The real Wendell Playbook compiler adapter is expected to pass:

```bash
uv run --project wendell-ci --extra dev --with-editable . wendell test --config wendell.dogfood.toml
```

The intentionally broken agent is expected to fail with rule-linked evidence:

```bash
uv run --project wendell-ci --extra dev --with-editable . wendell test \
  --config wendell.dogfood.toml \
  --agent-command "python examples/wendell_playbook_compiler_broken_agent.py"
```

The intended production flow is:

1. `local-wendell` runs on the developer machine or CI worker.
2. It fetches the pinned world, scenario pack, rubrics, and scoring contract from Wendell.
3. It invokes the agent locally through an adapter such as `agent_command`.
4. It captures local traces, redacts them, and uploads traces/results back to Wendell.
5. Advisory mode exits `0`; blocking mode exits nonzero only when explicitly enabled.

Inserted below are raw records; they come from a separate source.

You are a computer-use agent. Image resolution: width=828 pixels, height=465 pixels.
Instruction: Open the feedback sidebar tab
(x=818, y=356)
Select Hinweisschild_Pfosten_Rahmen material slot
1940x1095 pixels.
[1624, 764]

Remote uploads authenticate with an InkPass API key sent as `X-API-Key`. The key needs at least `wendell:worlds:read`, `wendell:runs:create`, and `wendell:runs:read`.

## Local worldsim dogfood config

While Wendell Cloud APIs are still taking shape, the runner can call the existing local `worldsim.services` layer directly:

```toml
project = "workspace-access-agent"
mode = "advisory"
world = "workspace_access_support"
scenario_pack = "smoke"
worldsim_input = "../configs/customer_inputs/workspace_access_support_input.json"
agent = "careful"

[gates]
suite_min_score = 0.80
scenario_min_score = 0.75
critical_failures_allowed = 0
```

Supported local built-in agents are `careful` and `risky`.